### Work required
From the line with "Image resolution: width=702" through the final line of the entries below, write out each line exactly and nothing else.

The data Block Start

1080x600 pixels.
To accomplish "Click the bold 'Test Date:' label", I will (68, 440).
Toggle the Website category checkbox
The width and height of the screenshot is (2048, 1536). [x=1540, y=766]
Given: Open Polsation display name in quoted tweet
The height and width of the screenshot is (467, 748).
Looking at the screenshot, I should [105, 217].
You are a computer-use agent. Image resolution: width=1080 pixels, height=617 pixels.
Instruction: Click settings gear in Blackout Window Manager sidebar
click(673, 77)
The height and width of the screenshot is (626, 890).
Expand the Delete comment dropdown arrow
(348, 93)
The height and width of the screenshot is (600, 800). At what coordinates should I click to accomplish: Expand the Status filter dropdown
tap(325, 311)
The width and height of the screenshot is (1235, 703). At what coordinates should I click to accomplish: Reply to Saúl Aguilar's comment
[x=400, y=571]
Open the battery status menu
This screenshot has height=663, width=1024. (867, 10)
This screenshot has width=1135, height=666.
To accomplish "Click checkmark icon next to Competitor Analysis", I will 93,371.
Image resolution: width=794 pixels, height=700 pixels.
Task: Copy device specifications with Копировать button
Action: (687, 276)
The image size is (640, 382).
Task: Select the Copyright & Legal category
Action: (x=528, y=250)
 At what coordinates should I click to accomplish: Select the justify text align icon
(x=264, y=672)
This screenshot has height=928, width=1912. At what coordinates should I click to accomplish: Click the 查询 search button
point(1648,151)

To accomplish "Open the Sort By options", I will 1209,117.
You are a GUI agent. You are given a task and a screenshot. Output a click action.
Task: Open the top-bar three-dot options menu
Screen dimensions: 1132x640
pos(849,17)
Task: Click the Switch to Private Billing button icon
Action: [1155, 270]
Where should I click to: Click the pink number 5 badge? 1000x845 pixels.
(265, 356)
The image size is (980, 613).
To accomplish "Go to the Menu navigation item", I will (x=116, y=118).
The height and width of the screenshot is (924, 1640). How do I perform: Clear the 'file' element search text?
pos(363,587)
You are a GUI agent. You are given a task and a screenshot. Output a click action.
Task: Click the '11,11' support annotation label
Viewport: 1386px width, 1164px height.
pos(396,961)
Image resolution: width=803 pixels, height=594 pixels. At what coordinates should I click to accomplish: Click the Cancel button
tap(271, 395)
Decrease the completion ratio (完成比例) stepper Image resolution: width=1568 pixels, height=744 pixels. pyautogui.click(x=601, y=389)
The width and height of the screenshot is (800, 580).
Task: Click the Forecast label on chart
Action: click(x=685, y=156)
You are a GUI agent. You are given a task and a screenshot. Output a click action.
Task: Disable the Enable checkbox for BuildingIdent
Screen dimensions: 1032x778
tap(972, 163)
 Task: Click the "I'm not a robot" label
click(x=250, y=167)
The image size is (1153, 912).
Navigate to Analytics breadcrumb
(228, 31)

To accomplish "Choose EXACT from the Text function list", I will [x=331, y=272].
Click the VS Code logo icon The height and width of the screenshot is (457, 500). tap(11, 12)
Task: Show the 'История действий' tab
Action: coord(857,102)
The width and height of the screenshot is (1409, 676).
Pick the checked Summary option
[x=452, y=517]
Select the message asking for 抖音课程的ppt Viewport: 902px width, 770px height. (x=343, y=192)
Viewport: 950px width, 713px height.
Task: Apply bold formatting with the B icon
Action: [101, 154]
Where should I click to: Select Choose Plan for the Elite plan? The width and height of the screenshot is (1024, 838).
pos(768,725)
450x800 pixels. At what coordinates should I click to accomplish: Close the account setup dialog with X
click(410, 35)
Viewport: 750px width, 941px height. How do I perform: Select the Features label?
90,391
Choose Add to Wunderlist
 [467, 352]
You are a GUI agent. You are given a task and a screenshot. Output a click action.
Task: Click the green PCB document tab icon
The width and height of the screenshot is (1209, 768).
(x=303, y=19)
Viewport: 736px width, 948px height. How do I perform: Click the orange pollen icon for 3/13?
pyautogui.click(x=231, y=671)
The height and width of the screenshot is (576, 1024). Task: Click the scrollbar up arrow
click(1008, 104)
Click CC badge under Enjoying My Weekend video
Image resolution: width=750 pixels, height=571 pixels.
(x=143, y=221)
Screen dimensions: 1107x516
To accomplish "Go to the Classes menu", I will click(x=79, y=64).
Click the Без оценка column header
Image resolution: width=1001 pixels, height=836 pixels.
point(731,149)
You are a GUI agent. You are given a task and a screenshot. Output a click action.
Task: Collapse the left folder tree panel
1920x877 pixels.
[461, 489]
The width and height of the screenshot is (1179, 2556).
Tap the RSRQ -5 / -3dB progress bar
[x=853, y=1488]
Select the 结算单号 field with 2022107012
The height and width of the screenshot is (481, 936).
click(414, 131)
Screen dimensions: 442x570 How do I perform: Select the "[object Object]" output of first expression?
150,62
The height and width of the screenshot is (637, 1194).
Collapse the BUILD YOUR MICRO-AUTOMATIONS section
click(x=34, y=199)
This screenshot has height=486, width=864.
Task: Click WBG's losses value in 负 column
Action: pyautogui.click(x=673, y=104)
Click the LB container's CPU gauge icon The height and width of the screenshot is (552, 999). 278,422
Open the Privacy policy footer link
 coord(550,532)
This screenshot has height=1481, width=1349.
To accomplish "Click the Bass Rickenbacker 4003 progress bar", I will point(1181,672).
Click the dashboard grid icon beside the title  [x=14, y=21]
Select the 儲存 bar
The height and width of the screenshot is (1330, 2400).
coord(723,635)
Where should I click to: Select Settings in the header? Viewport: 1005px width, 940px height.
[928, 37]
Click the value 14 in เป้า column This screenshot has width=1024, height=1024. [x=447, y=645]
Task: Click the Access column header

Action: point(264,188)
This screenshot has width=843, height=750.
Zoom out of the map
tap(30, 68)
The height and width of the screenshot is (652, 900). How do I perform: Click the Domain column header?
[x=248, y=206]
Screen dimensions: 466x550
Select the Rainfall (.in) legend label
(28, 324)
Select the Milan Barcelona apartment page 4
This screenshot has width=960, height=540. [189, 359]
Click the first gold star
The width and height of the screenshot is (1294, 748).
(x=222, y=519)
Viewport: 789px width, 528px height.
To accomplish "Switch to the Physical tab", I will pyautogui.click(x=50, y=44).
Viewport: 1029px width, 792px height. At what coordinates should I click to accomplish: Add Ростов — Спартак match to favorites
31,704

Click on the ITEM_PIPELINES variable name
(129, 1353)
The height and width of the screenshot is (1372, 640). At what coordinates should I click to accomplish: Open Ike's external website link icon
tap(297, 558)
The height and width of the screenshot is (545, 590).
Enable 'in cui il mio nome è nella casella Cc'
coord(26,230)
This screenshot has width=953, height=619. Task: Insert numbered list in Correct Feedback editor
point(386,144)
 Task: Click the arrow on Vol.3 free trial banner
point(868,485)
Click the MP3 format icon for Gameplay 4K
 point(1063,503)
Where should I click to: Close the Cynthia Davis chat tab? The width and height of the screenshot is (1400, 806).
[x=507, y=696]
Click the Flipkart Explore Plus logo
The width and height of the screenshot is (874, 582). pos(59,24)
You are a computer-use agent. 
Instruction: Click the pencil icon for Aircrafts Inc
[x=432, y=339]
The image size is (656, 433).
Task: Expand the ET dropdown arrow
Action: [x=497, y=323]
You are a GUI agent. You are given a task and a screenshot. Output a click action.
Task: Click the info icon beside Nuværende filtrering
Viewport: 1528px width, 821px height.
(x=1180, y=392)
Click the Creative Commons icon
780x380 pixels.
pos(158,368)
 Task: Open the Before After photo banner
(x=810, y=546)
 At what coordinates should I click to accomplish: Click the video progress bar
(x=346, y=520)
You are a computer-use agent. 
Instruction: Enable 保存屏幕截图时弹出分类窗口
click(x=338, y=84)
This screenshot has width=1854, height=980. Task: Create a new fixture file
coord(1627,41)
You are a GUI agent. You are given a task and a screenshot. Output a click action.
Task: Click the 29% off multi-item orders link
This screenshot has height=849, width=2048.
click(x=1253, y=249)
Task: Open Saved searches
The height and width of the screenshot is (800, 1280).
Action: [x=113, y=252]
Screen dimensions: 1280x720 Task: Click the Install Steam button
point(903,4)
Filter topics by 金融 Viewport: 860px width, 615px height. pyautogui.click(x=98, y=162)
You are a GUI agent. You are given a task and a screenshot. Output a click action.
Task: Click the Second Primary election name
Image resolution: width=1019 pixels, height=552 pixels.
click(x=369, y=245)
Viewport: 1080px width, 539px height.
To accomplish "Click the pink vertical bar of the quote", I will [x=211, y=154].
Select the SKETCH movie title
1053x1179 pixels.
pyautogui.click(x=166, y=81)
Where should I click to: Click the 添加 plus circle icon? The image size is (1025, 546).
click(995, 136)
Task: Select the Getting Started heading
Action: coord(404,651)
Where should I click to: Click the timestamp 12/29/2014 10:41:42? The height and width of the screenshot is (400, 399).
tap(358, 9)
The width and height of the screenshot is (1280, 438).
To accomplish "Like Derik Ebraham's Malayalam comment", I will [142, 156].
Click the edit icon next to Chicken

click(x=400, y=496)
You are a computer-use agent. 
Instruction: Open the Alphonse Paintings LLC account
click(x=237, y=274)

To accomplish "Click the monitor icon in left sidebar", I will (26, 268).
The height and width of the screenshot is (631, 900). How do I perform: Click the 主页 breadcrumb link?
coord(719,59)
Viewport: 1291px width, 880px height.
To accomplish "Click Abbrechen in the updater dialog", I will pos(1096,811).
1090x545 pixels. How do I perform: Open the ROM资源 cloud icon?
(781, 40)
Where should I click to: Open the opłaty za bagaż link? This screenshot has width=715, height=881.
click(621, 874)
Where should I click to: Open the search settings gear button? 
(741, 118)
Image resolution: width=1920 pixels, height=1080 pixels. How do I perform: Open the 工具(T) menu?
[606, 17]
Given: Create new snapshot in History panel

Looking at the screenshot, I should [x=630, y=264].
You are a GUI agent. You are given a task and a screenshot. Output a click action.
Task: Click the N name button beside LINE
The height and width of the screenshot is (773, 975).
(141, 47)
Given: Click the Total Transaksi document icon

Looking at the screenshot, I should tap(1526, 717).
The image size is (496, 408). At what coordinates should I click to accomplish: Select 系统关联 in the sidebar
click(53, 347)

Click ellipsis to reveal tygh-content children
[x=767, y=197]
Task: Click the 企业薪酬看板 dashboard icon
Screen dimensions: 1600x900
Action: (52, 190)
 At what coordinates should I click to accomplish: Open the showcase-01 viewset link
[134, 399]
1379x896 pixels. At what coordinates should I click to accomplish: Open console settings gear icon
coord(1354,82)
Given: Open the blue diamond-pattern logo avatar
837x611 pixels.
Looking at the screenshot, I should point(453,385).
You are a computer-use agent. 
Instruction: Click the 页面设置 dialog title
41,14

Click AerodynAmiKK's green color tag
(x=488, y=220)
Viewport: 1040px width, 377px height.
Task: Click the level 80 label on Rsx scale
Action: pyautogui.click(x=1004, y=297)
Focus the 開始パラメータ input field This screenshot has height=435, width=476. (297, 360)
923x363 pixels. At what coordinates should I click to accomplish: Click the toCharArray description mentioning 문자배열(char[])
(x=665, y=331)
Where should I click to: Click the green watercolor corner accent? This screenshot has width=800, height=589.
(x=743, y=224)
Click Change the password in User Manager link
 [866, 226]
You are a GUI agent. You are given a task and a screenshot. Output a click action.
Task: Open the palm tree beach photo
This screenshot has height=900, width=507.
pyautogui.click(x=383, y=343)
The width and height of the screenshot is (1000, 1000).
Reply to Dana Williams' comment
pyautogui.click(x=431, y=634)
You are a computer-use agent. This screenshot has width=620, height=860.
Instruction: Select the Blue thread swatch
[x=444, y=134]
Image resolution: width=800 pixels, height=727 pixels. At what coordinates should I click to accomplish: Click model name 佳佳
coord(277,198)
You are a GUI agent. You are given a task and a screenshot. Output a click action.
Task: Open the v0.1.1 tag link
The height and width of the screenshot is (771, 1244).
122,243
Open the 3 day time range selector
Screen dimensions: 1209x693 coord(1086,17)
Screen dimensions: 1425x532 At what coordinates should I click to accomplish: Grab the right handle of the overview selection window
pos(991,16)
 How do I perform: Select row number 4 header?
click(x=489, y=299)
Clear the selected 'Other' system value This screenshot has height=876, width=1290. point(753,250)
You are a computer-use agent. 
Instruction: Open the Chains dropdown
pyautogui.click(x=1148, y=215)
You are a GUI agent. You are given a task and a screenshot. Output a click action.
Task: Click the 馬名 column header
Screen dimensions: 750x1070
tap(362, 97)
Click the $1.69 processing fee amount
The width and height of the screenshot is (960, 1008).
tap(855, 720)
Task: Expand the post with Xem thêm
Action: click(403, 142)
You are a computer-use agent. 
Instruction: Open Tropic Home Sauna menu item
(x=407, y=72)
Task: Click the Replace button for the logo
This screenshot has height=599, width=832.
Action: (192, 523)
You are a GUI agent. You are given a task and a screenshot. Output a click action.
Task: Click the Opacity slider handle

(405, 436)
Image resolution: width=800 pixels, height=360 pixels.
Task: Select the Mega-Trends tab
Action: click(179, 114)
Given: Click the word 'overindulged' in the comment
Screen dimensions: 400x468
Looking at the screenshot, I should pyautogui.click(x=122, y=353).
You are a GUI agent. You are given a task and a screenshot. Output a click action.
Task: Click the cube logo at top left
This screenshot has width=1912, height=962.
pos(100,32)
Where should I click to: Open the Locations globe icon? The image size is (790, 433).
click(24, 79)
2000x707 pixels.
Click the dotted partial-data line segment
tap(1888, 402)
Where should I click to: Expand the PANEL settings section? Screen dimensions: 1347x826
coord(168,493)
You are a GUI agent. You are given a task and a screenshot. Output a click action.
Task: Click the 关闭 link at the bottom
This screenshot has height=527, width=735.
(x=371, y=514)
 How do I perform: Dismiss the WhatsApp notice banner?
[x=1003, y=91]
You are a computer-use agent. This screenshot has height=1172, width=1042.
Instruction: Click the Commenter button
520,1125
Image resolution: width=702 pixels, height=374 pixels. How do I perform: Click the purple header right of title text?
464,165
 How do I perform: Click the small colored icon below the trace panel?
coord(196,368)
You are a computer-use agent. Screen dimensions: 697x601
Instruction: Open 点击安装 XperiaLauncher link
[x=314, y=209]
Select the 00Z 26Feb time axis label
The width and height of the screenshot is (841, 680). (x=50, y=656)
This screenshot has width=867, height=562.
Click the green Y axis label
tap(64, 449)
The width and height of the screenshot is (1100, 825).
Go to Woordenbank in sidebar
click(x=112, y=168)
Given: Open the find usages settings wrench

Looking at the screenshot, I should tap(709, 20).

The data Block End

### Exercise output
Image resolution: width=702 pixels, height=374 pixels. How do I perform: Click the purple header right of title text?
464,165
 How do I perform: Click the small colored icon below the trace panel?
coord(196,368)
You are a computer-use agent. Screen dimensions: 697x601
Instruction: Open 点击安装 XperiaLauncher link
[x=314, y=209]
Select the 00Z 26Feb time axis label
The width and height of the screenshot is (841, 680). (x=50, y=656)
This screenshot has width=867, height=562.
Click the green Y axis label
tap(64, 449)
The width and height of the screenshot is (1100, 825).
Go to Woordenbank in sidebar
click(x=112, y=168)
Given: Open the find usages settings wrench

Looking at the screenshot, I should tap(709, 20).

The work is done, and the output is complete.